All three novels served as social documentary featuring urban Darwinism; an overview of how man survives an underworld as close to a modern state of nature as it gets. Higgins didn’t present the romanticized Mario Puzo version of wiseguys and their associates, but rather how bottom dwellers survive mean streets. He dissected cops and robbers alike; what they are and what they become. In Eddie Coyle, Higgins left no stone unturned in exposing the world of an ex-convict looking to reduce an upcoming sentence while balancing the books at home and keeping his connected bank robber friends supplied with the tools of their trade; a hellish existence that rarely offers hope.

Higgins solidified his reputation as a master of dialogue with The Digger’s Game. Digger is in his early 40s and has a nagging wife and four kids. He also has a priest brother who is street-smart enough to know when Digger calls, it can’t be good. Digger went to Vegas, had a few too many martinis at the blackjack table, and ran up a gambling tab on a junket that has put him behind the eight ball (a familiar place for him).

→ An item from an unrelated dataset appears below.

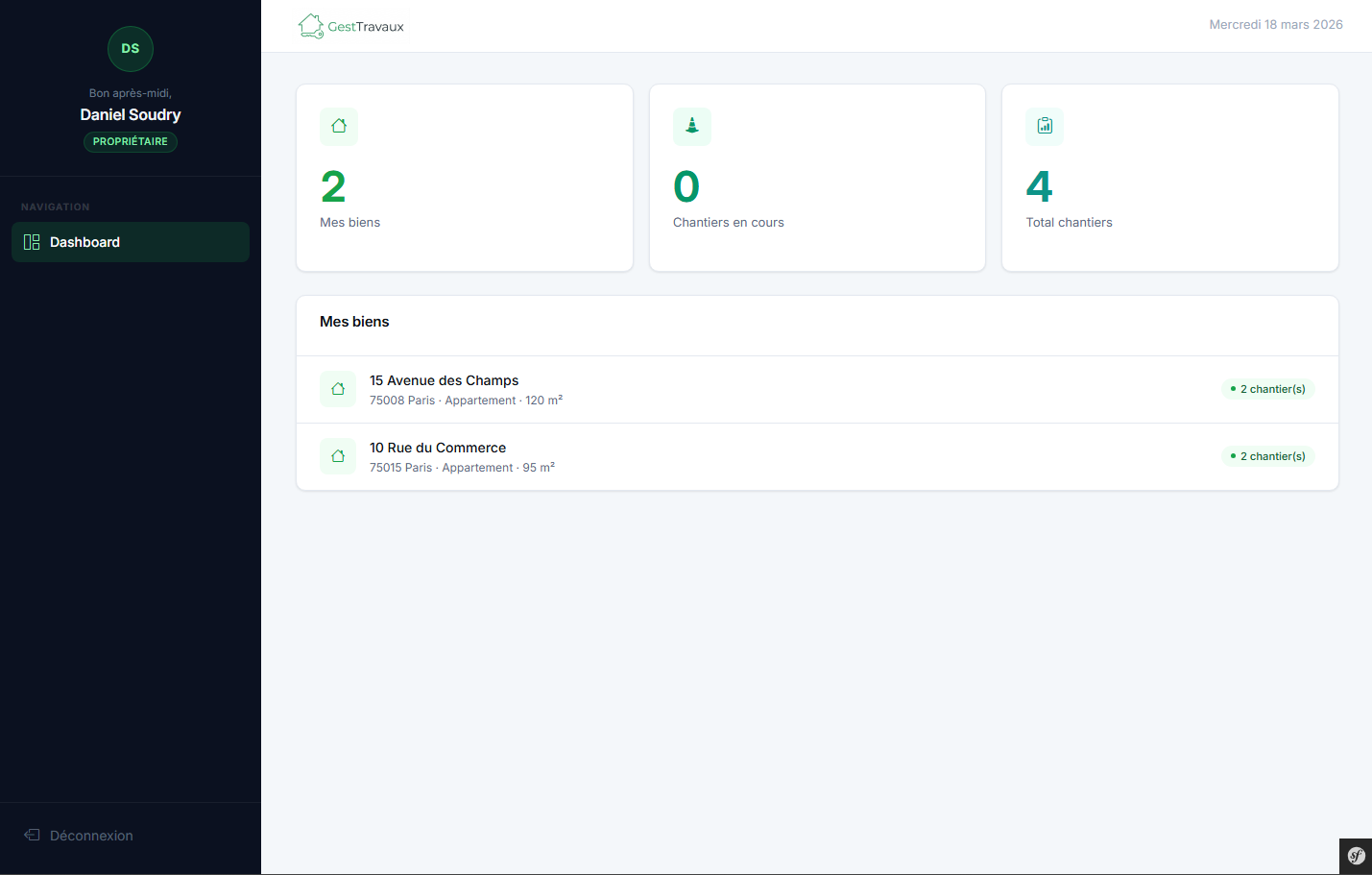
Task: Click the chantier badge for 15 Avenue des Champs
Action: [1267, 389]
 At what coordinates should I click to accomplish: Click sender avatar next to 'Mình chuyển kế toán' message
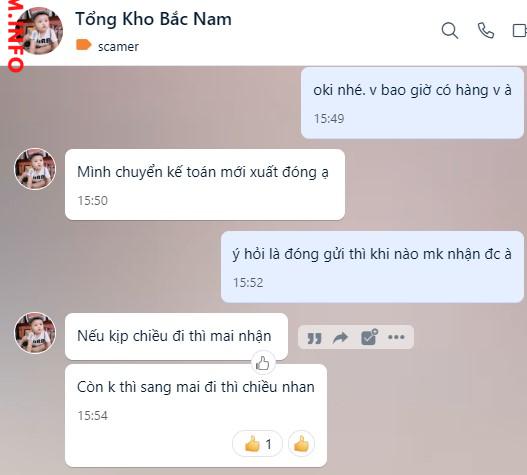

His brother, near retirement and fed up with bailing Digger out, says Digger couldn’t “get five thousand dollars together in a bank vault with a rake.” How Digger is going to handle his debts is the stuff nightmares are made of. He robs an office and a Cadillac, and of course those small scores aren’t enough (his life’s story).

Cogan’s Trade features a couple of recently released desperadoes who rip off a connected card game. One is a dog thief and his discourse makes for some of the most interesting, hilarious, and offbeat dialogue I’ve ever read. The man behind the future score is another ex-con, but he’s also an inveterate gambler prone to leaving trails through his bookmaker. Jackie Cogan is the man hired to restore order in the Boston underworld, and everyone pays a price when he metes out justice.

I’ve been flattered with comparisons to George V. Higgins, but those have been more-than-kind reviews. Higgins did a lot more than mimic street talk. He conveyed the essence of a character in just a few exchanges of what passed for idle chatter; conversations for the sake of conversations that provided social, political, and moral backgrounds without six pages of exposition. The knockaround guys we meet in these three books are revealed to have some of the same concerns we all do, and thus provide snapshots of an American subculture not so unlike what passes for mainstream. While today we find that subculture clearly on the wane, Higgins left us with three masterpieces forever etched in stone.

So, who’s got it better’n us?

6 comments:

Dana King said...

Excellent overview. A lot of people try to write dialog like Higgins, myself included. Few, if any, succeed.

MP said...

I haven't read all of Higgins' novels, but I've read most of them. I always sorta liked the Jerry Kennedy novels, especially the first two.

John McFetridge said...

Good post. I just finished reading Cogan's Trade and it is as good as the first two.

I think you nail it with this: These books, "... were appreciated by readers more inclined to dismiss what passed for usual crime fare."

What's that line about there being only two kinds of music, good and bad? There are only two kinds of books and these are the good kind.

Anonymous said...

I think The Friends of Eddie Coyle is the greatest novel I've ever read (and, as I said in my review, I think Johnny Porno might be as good.

I disagree that his subsequent books were as great. I think some of them were terrific, some were pretty good, but he never quite nailed it again the way he did it his first one.

Anonymous said...

Anybody who likes George Higgins' writing should read hia new bio--George V. Higgins: The Life and Writings, by Erwin Ford.

REally unlocks Higgins' life, turbulent, brilliant, busy, and self-deestructive. Clean writing, not an extra word in the whole book.

I highly recommend, since the author really treats Higgins fairl.

Charlieopera said...

That's the bio I read this past summer, the Ford one. GREAT.